Un juge de la Cour supérieure, Luc Lefebvre, avait maintenu l’obligation du promoteur et de la Ville de Laval de remettre en état 25 % des milieux touchés par des travaux non autorisés, effectués en juillet 2004.
La décision faisait suite à une ordonnance décrétée par le ministre Mulcair, en 2005.
6 %
Le MDDEP, tout comme le promoteur Remo Zeppilli, a porté la cause en appel.

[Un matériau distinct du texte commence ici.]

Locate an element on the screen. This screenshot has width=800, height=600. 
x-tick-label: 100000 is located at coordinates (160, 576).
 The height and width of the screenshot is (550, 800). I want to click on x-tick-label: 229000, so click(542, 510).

Or, lors d’une entrevue réalisée en novembre 2009, Pierre Robert, alors directeur régional au MDDEP, avait affirmé que le gouvernement avait obtenu «des compensations et 0,3 ha de restauration», par le biais d’une entente hors-cour signée le 30 avril 2008.
Au final, la restauration exigée en 2005 n’aura donc eu effet que sur 6 % des 4,7 ha touchés par les travaux de 2004.